Banyak Nelayan Tak Tau Manfaat Layanan Registrasi Kapal Ikan

nelayan
Sejumlah nelayan mencari ikan. ANTARA FOTO/Idhad Zakaria/kye/pri.

Jakarta – Hingga kini masih banyak nelayan tradisional yang tidak mengetahui apa manfaat dari layanan registrasi pendaftaran kapal ikan.

Minimnya informasi yang diterima nelayan terkait layanan registrasi kapal ikan, menjadi sorotan pihak Kesatuan Nelayan Tradisional Indonesia (KNTI).

Untuk itu, KNTI menginginkan layanan registrasi atau pendaftaran kapal ikan dapat disosialisasikan lebih gencar lagi.

Sehingga nelayan kecil di berbagai daerah di Indonesia dapat memahami manfaatnya.

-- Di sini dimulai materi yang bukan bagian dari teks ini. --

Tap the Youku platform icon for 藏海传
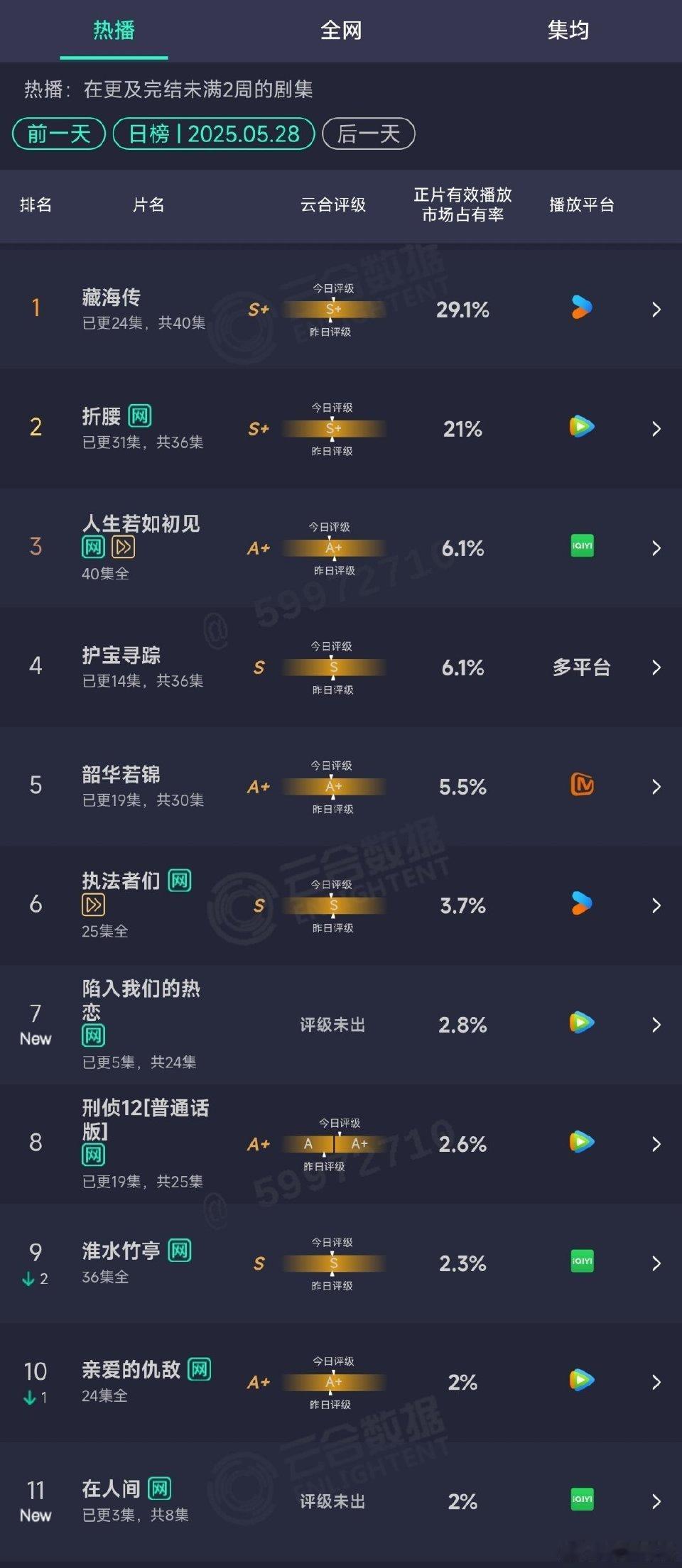The width and height of the screenshot is (682, 1568). [x=582, y=307]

“Kurangnya kesadaran nelayan untuk mengurusnya (registrasi kapal). Hal tersebut dikarenakan tidak jelasnya keuntungan nelayan, jika memenuhi atau mengurus registrasi kapalnya,” kata Ketua Harian KNTI Dani Setiawan di Jakarta, Senin (10/01).

Menurut Dani, pihaknya telah melakukan survei terkait beberapa faktor penyebab lambatnya registrasi kapal nelayan.
Ia mengungkapkan, hasilnya adalah nelayan umumnya menilai masih belum optimalnya fungsi pemerintahan dalam pelabuhan perikanan.

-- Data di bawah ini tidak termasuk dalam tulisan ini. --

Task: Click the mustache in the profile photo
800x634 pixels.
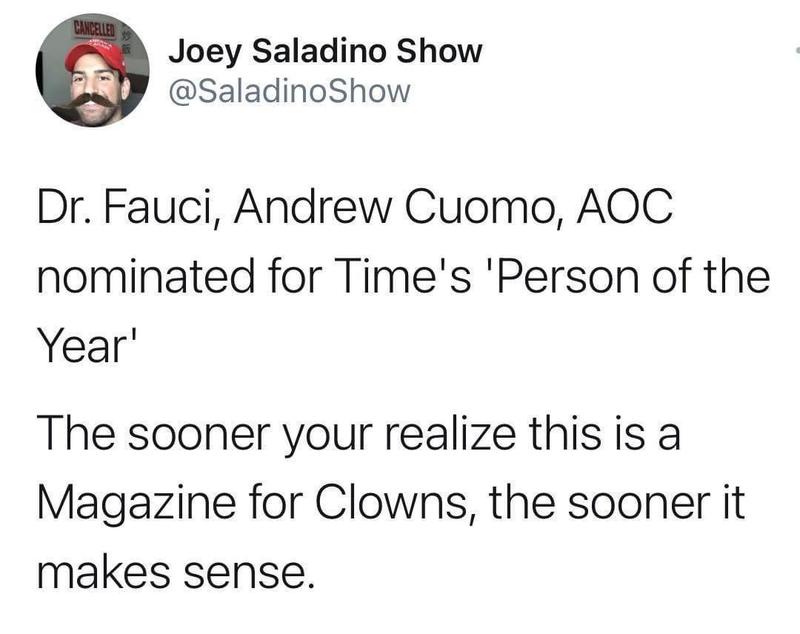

“Harapannya fungsi pemerintahan bukan hanya dioptimalkan di Pelabuhan Perikanan tipe PPS (Pelabuhan Perikanan Samudera), PPN (Pelabuhan Perikanan Nusantara), PPP, (Pelabuhan Perikanan Pantai) juga skala PPI (Pangkalan Pendaratan Ikan), sehingga mendekatkan pelayanan dalam pengurusan registrasi kapal,” ucap Dani.

Baca juga: Pemerintah Belum Pernah Melaksanakan Sensus Kapal Nelayan

Kedua, masih menurut dia, adalah karena terpisahnya fungsi-fungsi pelayanan di instansi yang berbeda sehingga sebaiknya pelayanannya bisa terintegrasi.

Saat ini, lanjutnya, nelayan kesulitan mengurus karena yang satu menjadi kewenangan Dinas Provinsi dan satu lagi Kantor Kesyahbandaran dan Otoritas Pelabuhan (KSOP).

Selain jarak tempuh juga menjadi kendala, apalagi di daerah-daerah kepulauan.

“Contoh misalnya, nelayan Demak harus ke Jepara untuk mengurus pas kecil. Atau dalam bahasa sederhana, pelayanan registrasi kapal nelayan harus memudahkan dan mendekatkan infrastruktur pelayanan ke nelayan langsung,” jelas dia.

Senada, Direktur Eksekutif Pusat Kajian Maritim untuk Kemanusiaan, Abdul Halim menyatakan, bahwa penyelenggara negara harus lebih aktif, misalnya dengan menggencarkan sosialisais dan langsung membuka pos layanan di lapangan.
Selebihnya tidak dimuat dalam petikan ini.